Mark Proctor mproctor at codehaus.org
Fri Jan 11 10:23:47 EST 2013


you need to create a unit test that shows this happening, so people can run it.
http://docs.jboss.org/drools/release/5.4.0.Final/droolsjbpm-introduction-docs/html/gettingstarted.html

Mark
On 11 Jan 2013, at 14:28, Wolfgang Laun <wolfgang.laun at gmail.com> wrote:

> Any takers?
> 
> -W
> 
> ---------- Forwarded message ----------
> From: Svenja Brunstein <svenja.brunstein at gmail.com>
> Date: Fri, 11 Jan 2013 15:00:07 +0100
> Subject: Re: [rules-users] 14GB of NotNodeLeftTuples produced by one rule?

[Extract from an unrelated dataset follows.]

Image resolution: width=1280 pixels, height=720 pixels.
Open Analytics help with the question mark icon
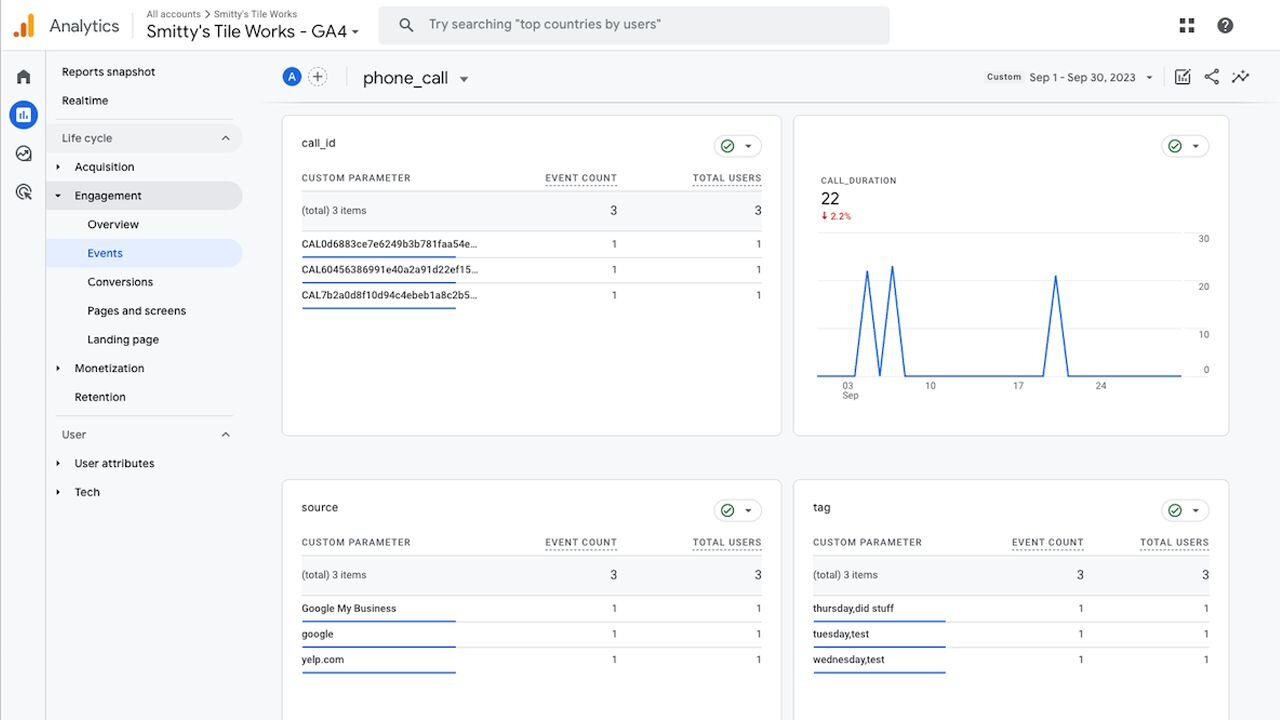(1225, 24)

> To: Rules Users List <rules-users at lists.jboss.org>
> 
>> 
>> As you can see, I insert 300,000 facts, and there wasn't a problem
>> with memory, so I didn't check the node count. Are there any other
>> rules in the rule base?
> 
> Thanks! We have six other rules in the rule base, but none of them has a
> NOT in it. So I hope all tuples belong to that rule, and as I tested
> without that specific rule there were no NotNodeLeftTuples.

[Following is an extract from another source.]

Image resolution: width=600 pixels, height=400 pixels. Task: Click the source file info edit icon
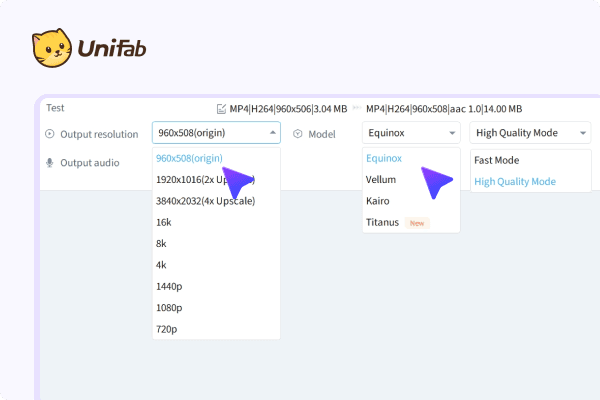(221, 109)
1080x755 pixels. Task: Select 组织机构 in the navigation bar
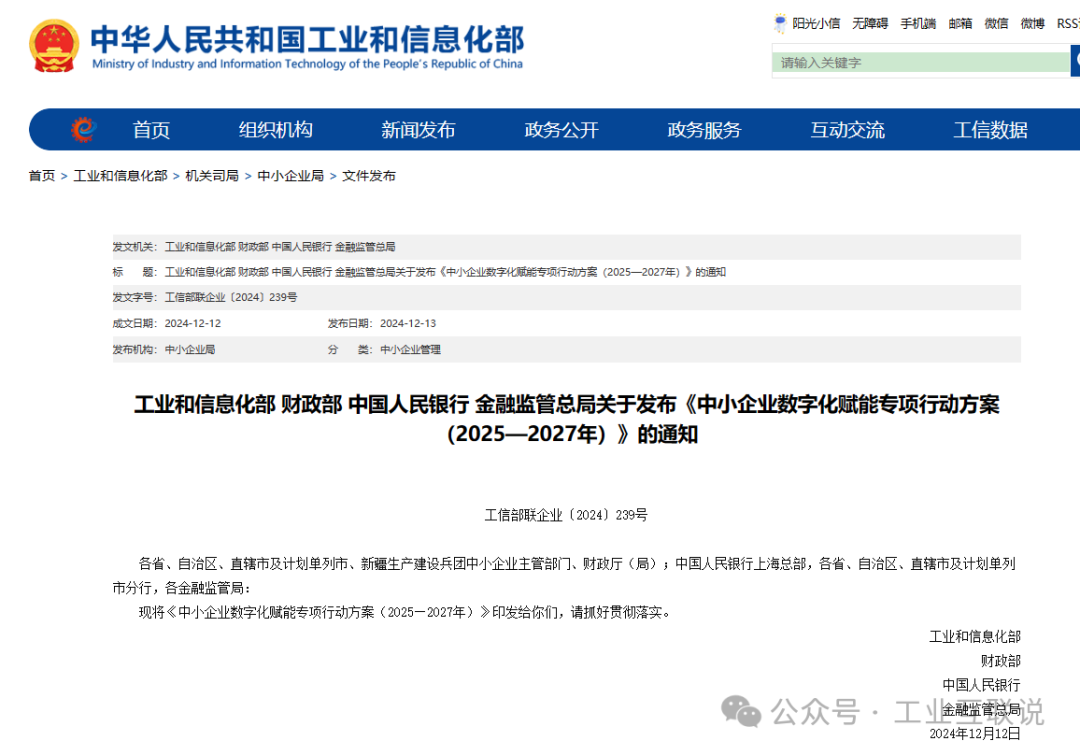(x=275, y=129)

> In the case where the 14GB of tupels were produced our distribution
> actually was *not *randomly distributed, but still with a random
> distribution we have a lot of NOT node tuples, e.g., 6 million NOT node
> tuples for 128*128=16,384 possible nodes.
> 
> Indeed, I'd expect the
>> NotNodeLeftTuples to have the same order of magnitude.
> 
> Can you explain when a NotNodeLeftTuple is created exactly, and when it is
> removed/not created? Unfortunately, I did not find any information or
> documentation on this. We definitely want to understand in which case so
> many tuples are created to be able to avoid this behavior or construct
> rules in other ways.
> 
> 2013/1/7 Wolfgang Laun <wolfgang.laun at gmail.com>
> 
>> On 07/01/2013, Svenja Brunstein <svenja.brunstein at gmail.com> wrote:
>>>> 
>>>> The system will create network nodes even when only one pattern matches.

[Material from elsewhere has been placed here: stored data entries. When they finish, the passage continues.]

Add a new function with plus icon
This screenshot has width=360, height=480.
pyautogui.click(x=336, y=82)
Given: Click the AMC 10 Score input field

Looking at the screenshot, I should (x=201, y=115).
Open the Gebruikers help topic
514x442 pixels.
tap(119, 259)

>>>> 150,000/50,000 = 3 exactly, or average?
>>> 
>>> 3 exactly.
>> 
>> I was running your rule with this data using Drools 5.2/3/4/5.0:
>> 
>>        WorkingMemoryEntryPoint ep =
>>            kSession.getWorkingMemoryEntryPoint("internalstream");
>>        Event e;
>>        Random rand = new Random();
>>        for( int id = 1; id <= 100000; id++ ){
>>            int iName = rand.nextInt( 1000 ) + 1;
>>            e = new Event( "a", "Joe" + iName );
>>            e.put( "id", "id"+id );
>>            ep.insert( e );
>>            e = new Event( "a", "Jack" + iName );
>>            e.put( "id", "id"+id );
>>            ep.insert( e );
>>            e = new Event( "a", "Jill" + iName );
>>            e.put( "id", "id"+id );
>>            ep.insert( e );
>>        }
>> As you can see, I insert 300,000 facts, and there wasn't a problem
>> with memory, so I didn't check the node count. Are there any other
>> rules in the rule base?
>> 
>> As you have written: you'll get 50,000 x 6 = 300,000 fact reference
>> pairs to represent matching EventA pairs. Indeed, I'd expect the
>> NotNodeLeftTuples to have the same order of magnitude.
>> 
>>>> Is the distribution of id/user combinations realistic?
>>> 
>>> What do you mean by realistic?
>> 
>> Is this as it will be in production?
>> 
>>> 
>>> 
>>>> What else do
>>>> you need to do with Event type "a"? Similar? Completely different? -
>>>> There would be a simple solution to significantly reduce the memory
>>>> requirements, but it may not be feasible due to these answers.
>>> 
>>> At the moment we are just designing a generic solution, which might be
>>> extended by rules afterwards, so that "old" events might need to be
>> reused.
>>> In a real environment, of course, we would retract some events not needed
>>> any longer. But for now we are doing some performance testing and were
>>> surprised that we could "crash" the system with one single rule. Of
>> course,
>>> with a lot of events ;-)
>> 
>> You can crash with even simpler rules :-)
>> 
>> -W
>> 
>>> 
>>> 2013/1/7 Wolfgang Laun <wolfgang.laun at gmail.com>
>>> 
>>>> On 07/01/2013, Svenja Brunstein <svenja.brunstein at gmail.com> wrote:
>>>>> Thanks for the input. For 150,000 type "a" events we had about 50,000
>>>>> different ids and 1,000 user values.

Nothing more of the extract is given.